Was the man smiling?
"Why hasn’t any one ever brought his knowledge back to Earth with him?" Allison asked with sudden sharp suspicion.
"Before leaving, we removed it from, their minds," came the frank, easy answer. "We’ll of course do that with Doctor Allison too."
So! Well, if he ever had that knowledge in one person, he’d come back with it! Somehow! Some­how.
He hesitated, still shaken, think­ing, a doll beside another doll on the great table over which leaned the colossus who had been his en­emy. He felt a touch on his arm. It was 372.
"Don’t be deterred by thoughts of that ugly young atavism," the fel­low said encouragingly. "They’ll get you some one more beautiful than she." His face lighted up. "Personally, I’ve had the greatest of luck. I understand about the ma­chine; but deep down I know right well there’s something more than that between KS-971 and myself. It’s beyond words. Even to see her! Her mouth! Her scalp—not a hair! Her high, wide, wrinkled forehead!"

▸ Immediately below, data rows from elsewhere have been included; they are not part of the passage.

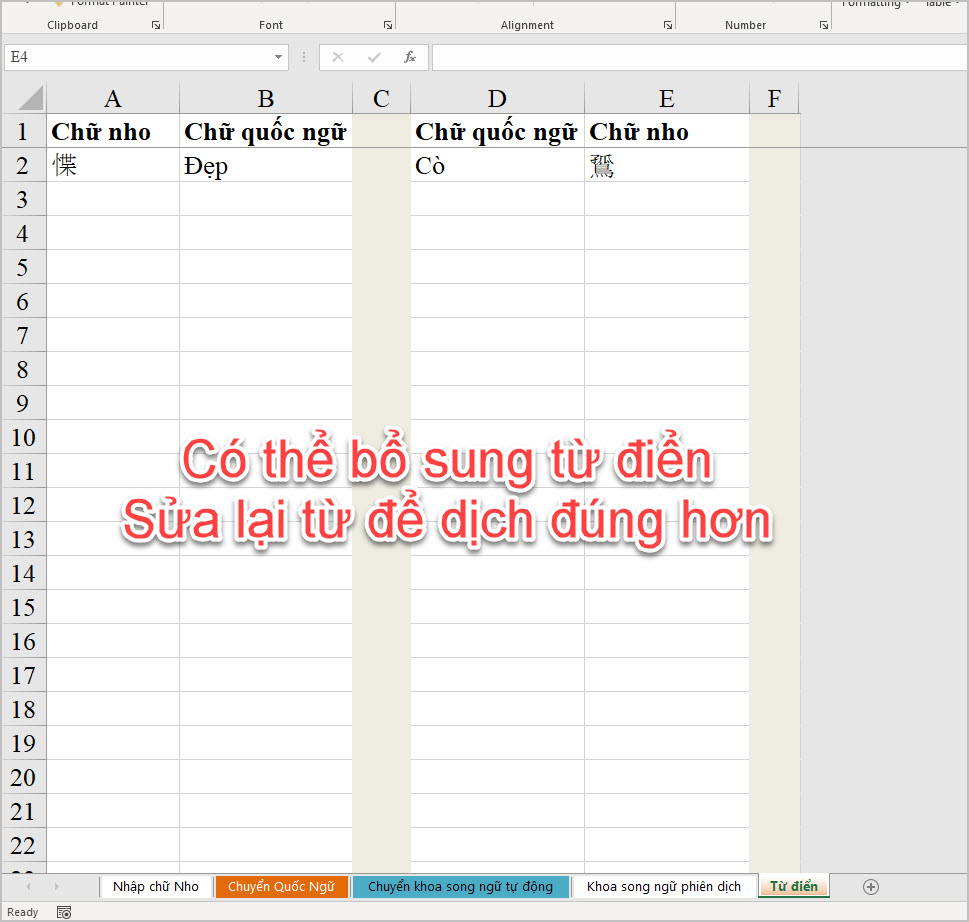Click the Cancel entry X icon
Screen dimensions: 969x922
point(338,58)
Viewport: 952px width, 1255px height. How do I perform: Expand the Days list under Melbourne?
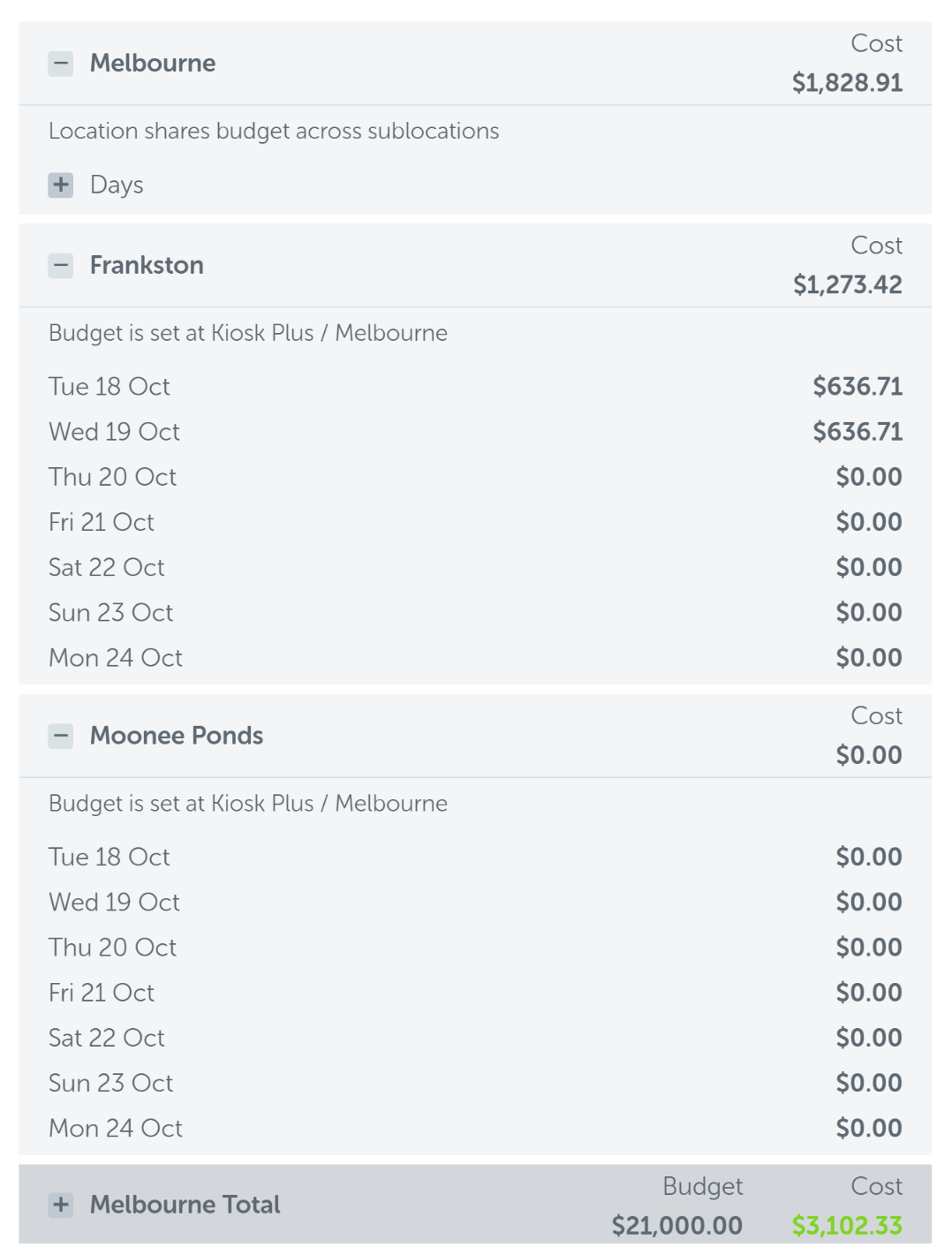[60, 185]
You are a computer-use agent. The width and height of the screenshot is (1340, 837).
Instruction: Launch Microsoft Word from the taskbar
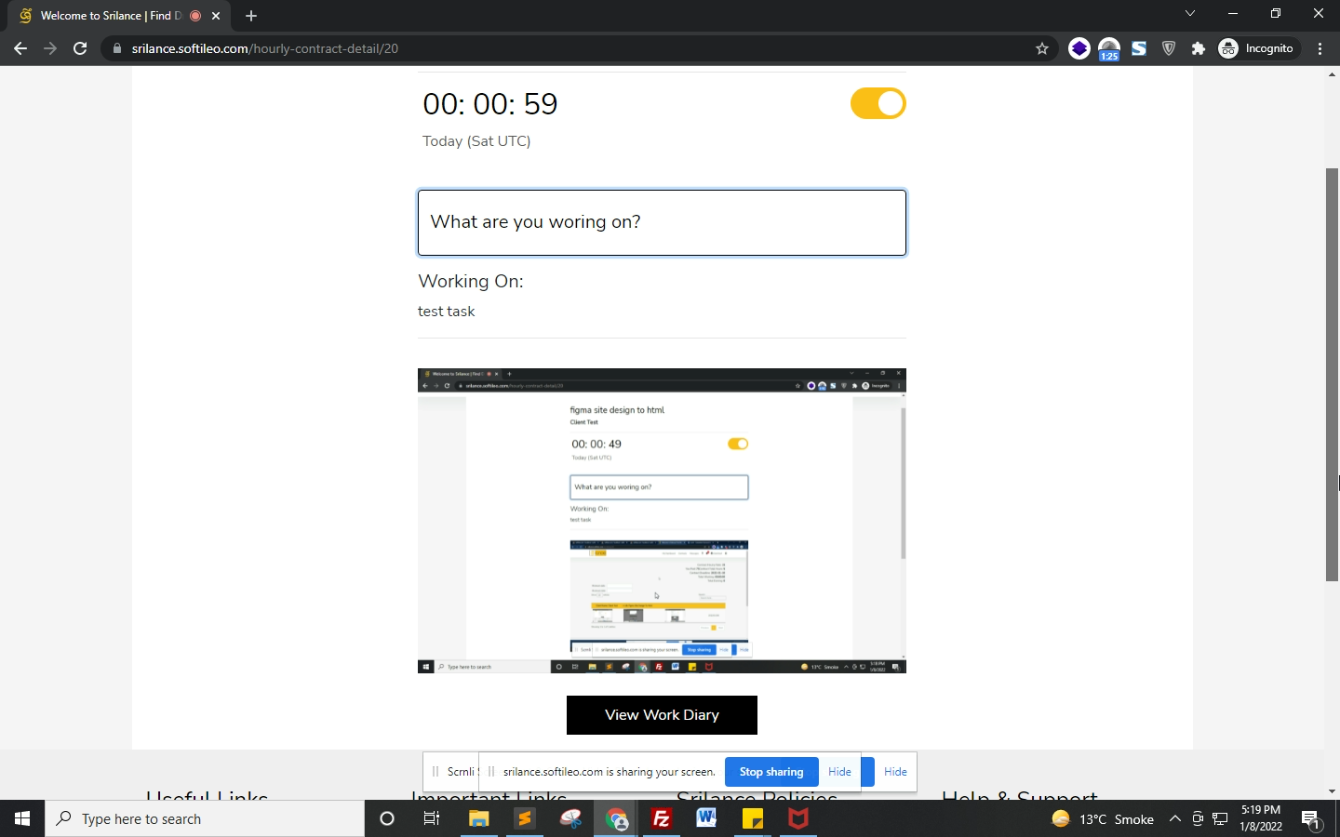coord(707,819)
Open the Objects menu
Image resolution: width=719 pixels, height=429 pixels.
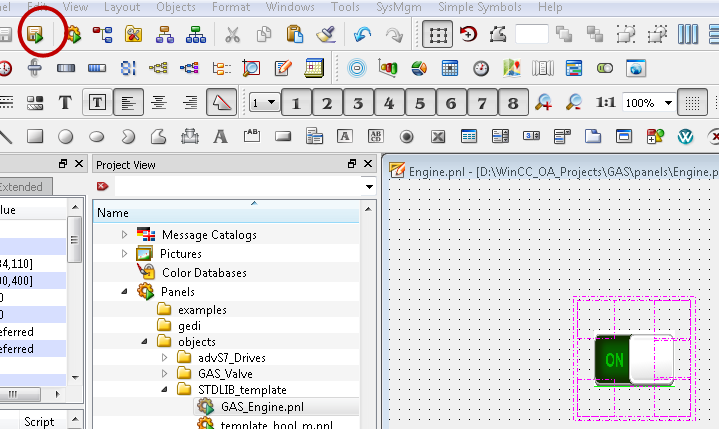(176, 7)
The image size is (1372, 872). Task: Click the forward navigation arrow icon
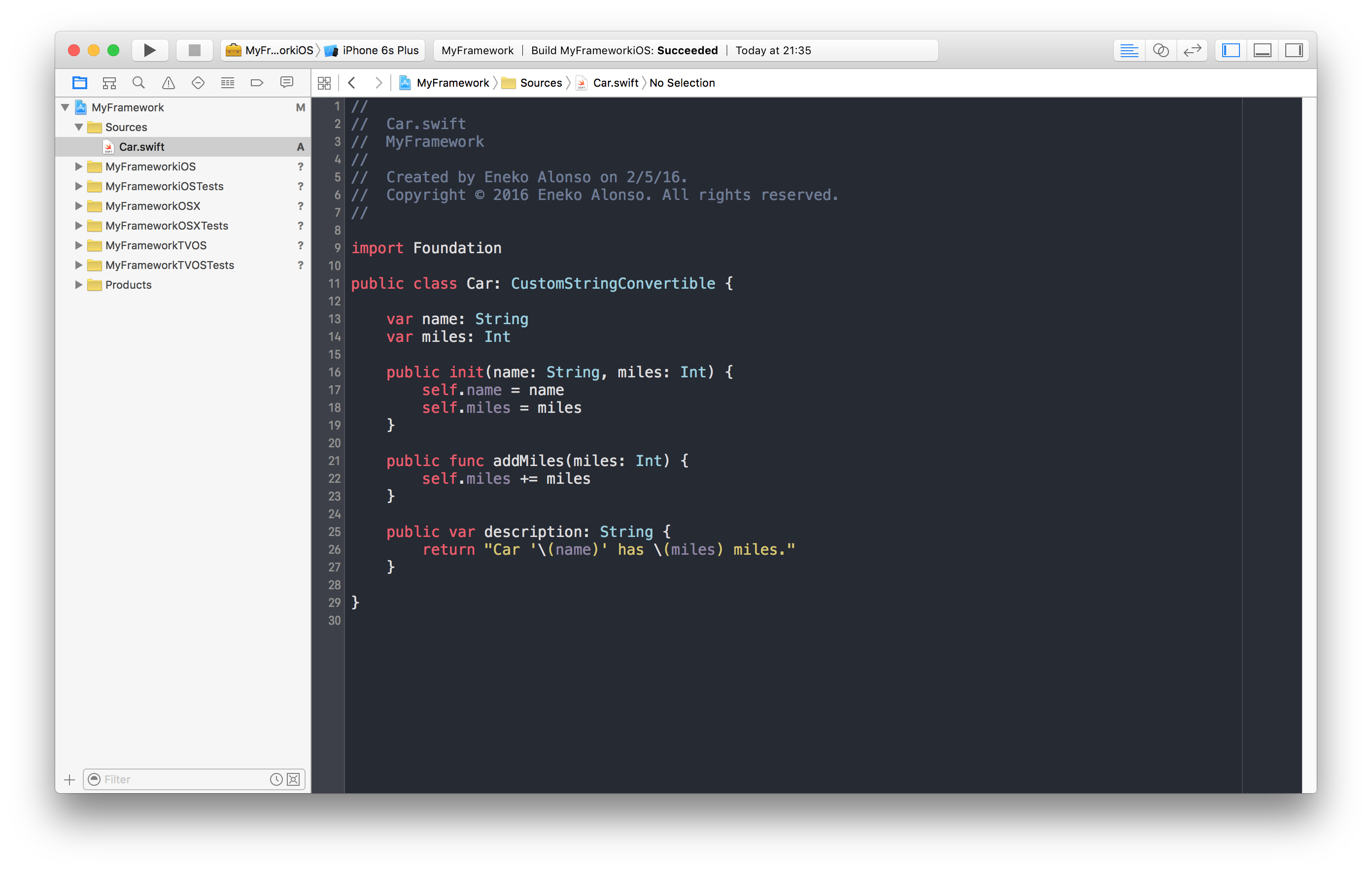378,83
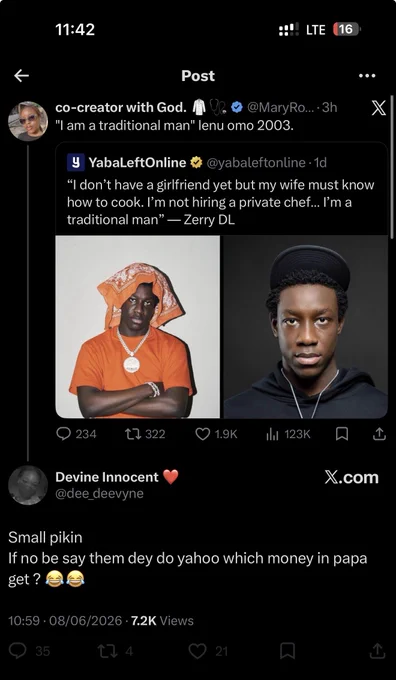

He’d been in the machine, all right.
Allison still hesitated. So all his struggles had come to this! "Ser­vice." "Applied, and very, very practical ethnology." Yes; and one very, very widely applied eth­nologist.
There was that lovely girl of the numbers. She loved him. Even Jones had said she loved him. He was bruised and weary; he needed very much to have some one lovely and kind and warm—
"After all, you don’t have any choice," the out-worlder reminded him.
793 shrugged. "All right," he said with a sigh. "If you will agree to enlarge Miss CB-301 to earth-size and permit her to return with me."
Jones smiled. "As you wish," he said. He rose and picked up the two tiny men. He put them in a little box in his pocket and walked out of the door.